Several molecular models can explain the functional and physical interactions observed between HRPK-1 and miRNA machinery, with modulation of miRNA activity by HRPK-1 occurring at the level of miRLC or miRISC. Careful analysis of miRNA abundances at specific stages of C. elegans development revealed that loss of wild type HRPK-1 activity resulted in a decrease of mature miRNA levels for some miRNAs. Interestingly, the decrease in miRNA abundances were more significant in the hrpk-1(tm5522) mutants, correlating with the more severe phenotypes caused by this allele. For these miRNAs, such as miR-58, HRPK-1 may normally promote biogenesis (Fig 8A), with loss of HRPK-1 resulting in decreased processing and subsequent reduction in the levels of mature miRNAs. In this case, HRPK-1(tm5522) may prevent miRNA processing by trapping the necessary components in inactive complexes (Fig 8A), further reducing the levels of mature miRNAs.

Fig 8

Models representing potential mechanisms through which HRPK-1 may affect miRNA activity.

For miRNAs whose abundance is affected by hrpk-1 mutations, HRPK-1 may cooperate with miRLC and participate in miRNA biogenesis by either enhancing (A) or restricting (B) specific miRNA processing. For other miRNAs, HRPK-1 may bind mRNAs near miRNA target sites and enhance miRISC::mRNA target interaction through miRISC binding (C). In this model, HRPK-1 may also increase miRISC activity through augmenting miRISC interaction with downstream effector complexes.

For other miRNAs, loss of wild type HRPK-1 activity resulted in an increased miRNA abundance, suggesting that HRPK-1 may normally inhibit their processing or reduce their stability (Fig 8B).

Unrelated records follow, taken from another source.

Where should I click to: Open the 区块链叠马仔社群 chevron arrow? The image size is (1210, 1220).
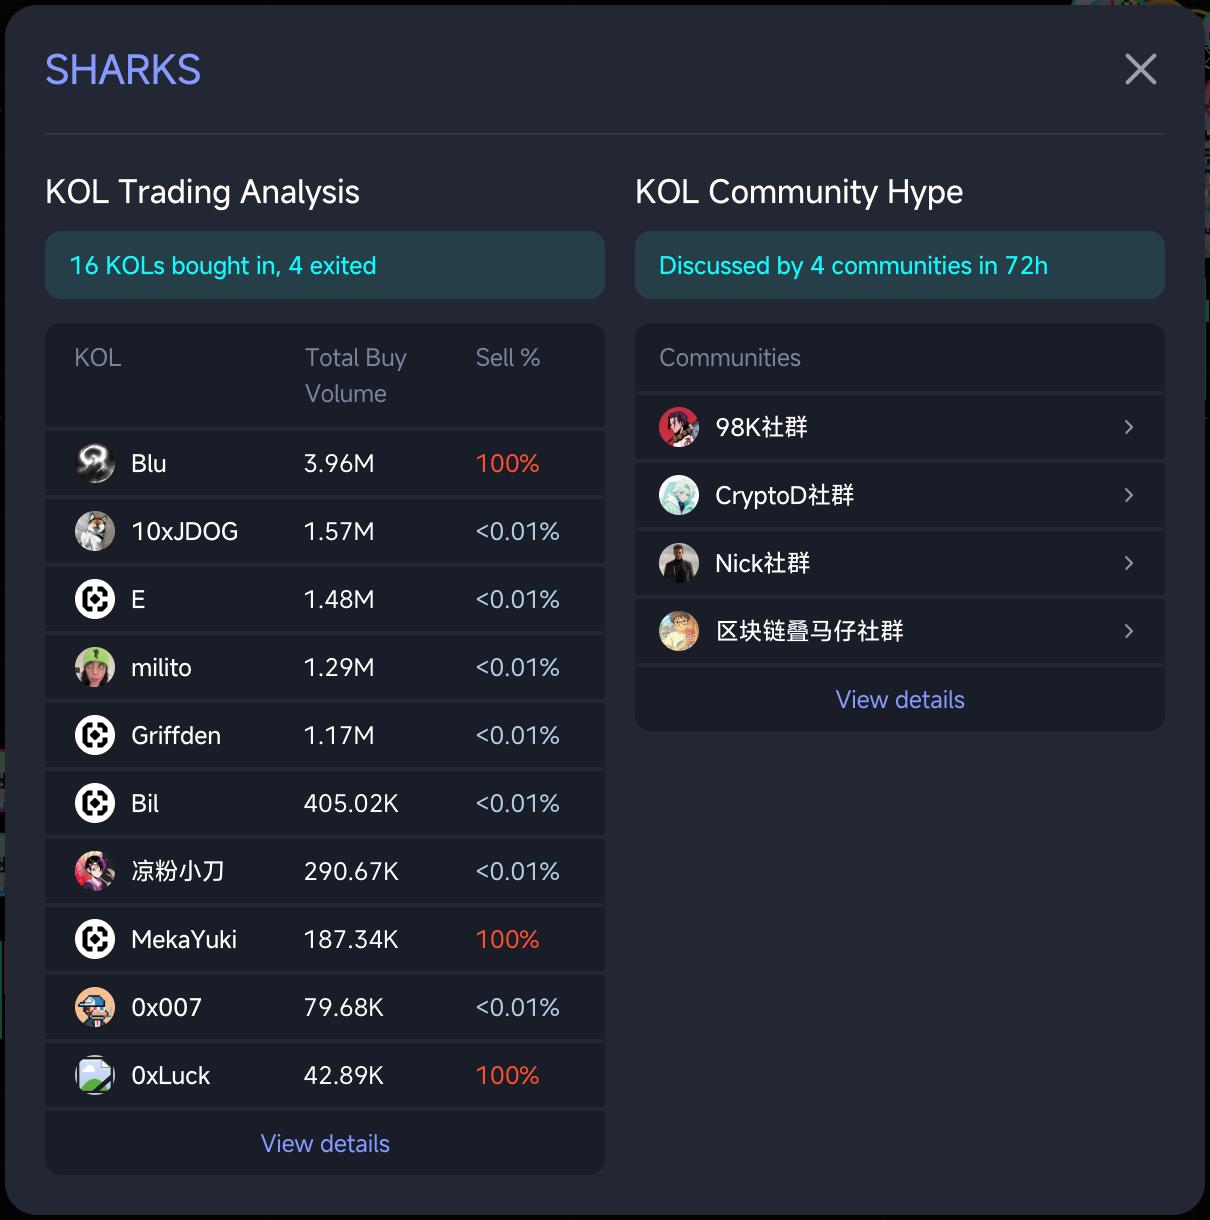pyautogui.click(x=1129, y=631)
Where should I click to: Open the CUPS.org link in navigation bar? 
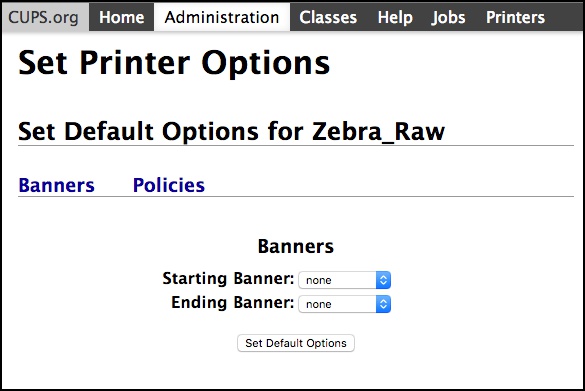click(44, 17)
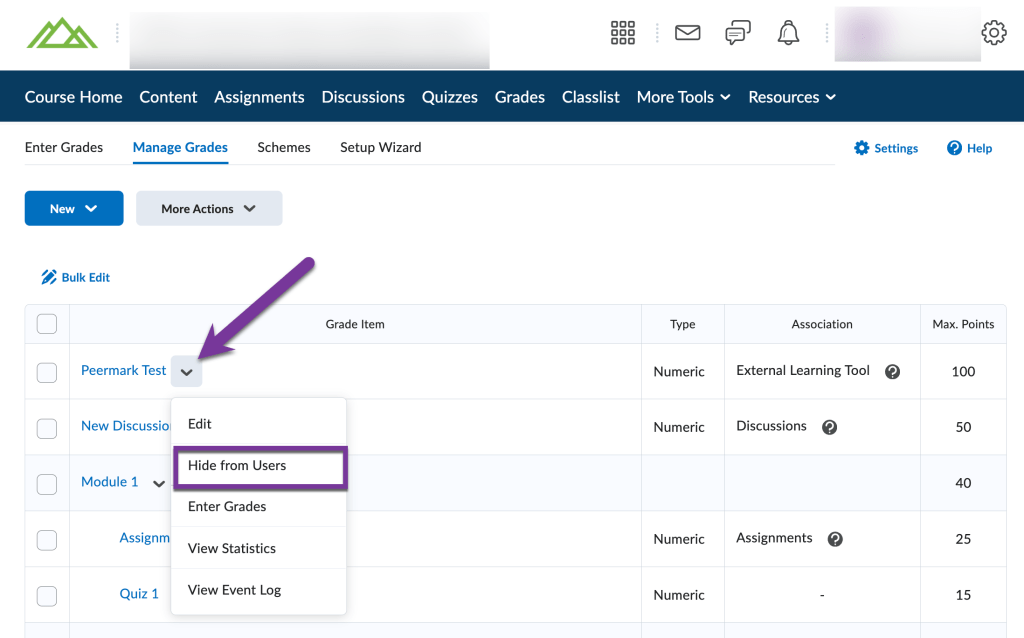Toggle the select-all checkbox in table header
Image resolution: width=1024 pixels, height=638 pixels.
click(47, 324)
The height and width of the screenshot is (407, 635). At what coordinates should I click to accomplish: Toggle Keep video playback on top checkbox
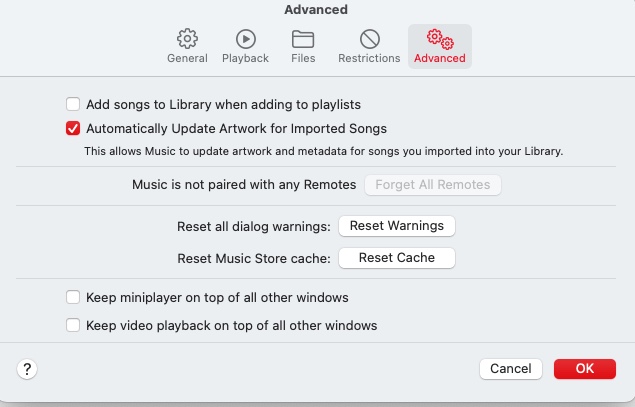[73, 325]
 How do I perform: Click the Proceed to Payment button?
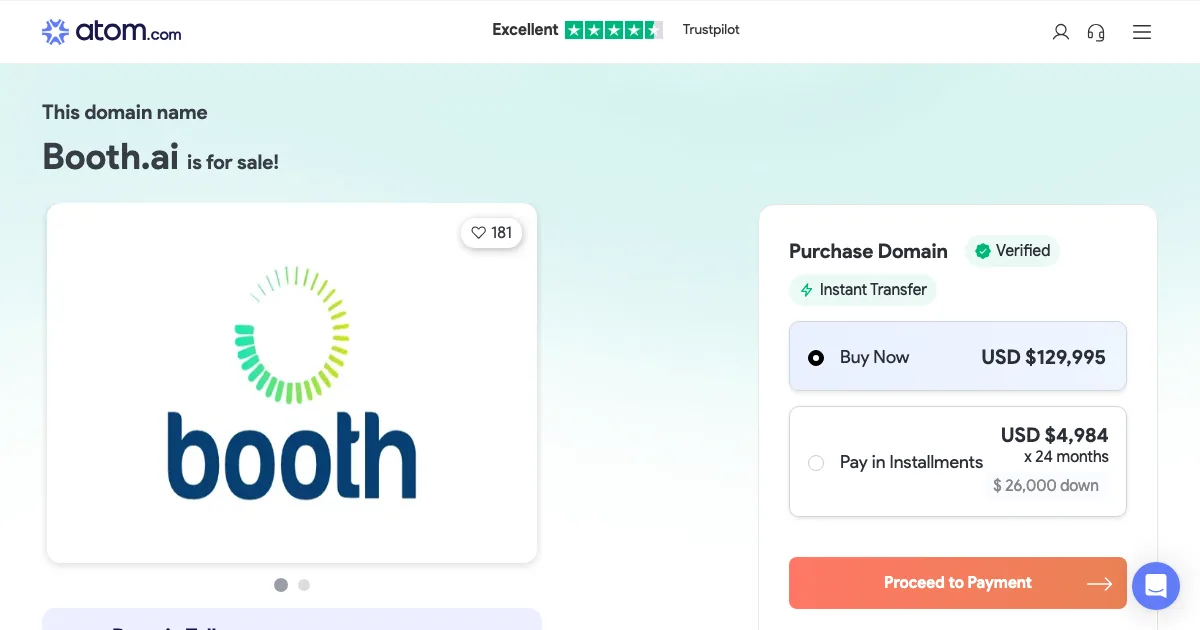pos(957,583)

Here, the changes in miRNA levels were again more significant in the hrpk-1(tm5522) mutants than hrpk-1(zen17), correlating with the more severe phenotypes caused by this allele. For miRNAs whose levels change in hrpk-1 mutants, we did not observe a corresponding change in the levels of their associated miR* strands (S1 Table). While this observation may point to a potential role for HRPK-1 in miRNA stability rather than miRNA processing, miR* strands are known to degrade at a much faster rate than mature miRNAs. As our data captures only a static snapshot into miR and miR* abundances, we cannot at this point conclusively distinguish between the potential HRPK-1 roles in miRNA processing versus miRNA stability.

How might HRPK-1’s role as a positive regulator of miR-84 activity be reconciled with the apparent increase in miR-84 levels in hrpk-1 mutant animals? It is possible that in addition to the HRPK-1’s function in miRNA processing or stability, it may act to promote the mature complex interaction with the target mRNAs (Fig 8B). Here, a complete loss of HRPK-1 may result in an overall increase of miR-84, but its absence may reduce or inhibit miR-84 activity, perhaps due to the reduced ability of miR-84 to find its targets (Fig 8B). While abnormal HRPK-1(tm5522) protein may fail to inhibit miR-84 processing, it may also trap miR-84 in ineffective complexes, preventing the mature miRNA both from finding its cognate targets and from being degraded (Fig 8B).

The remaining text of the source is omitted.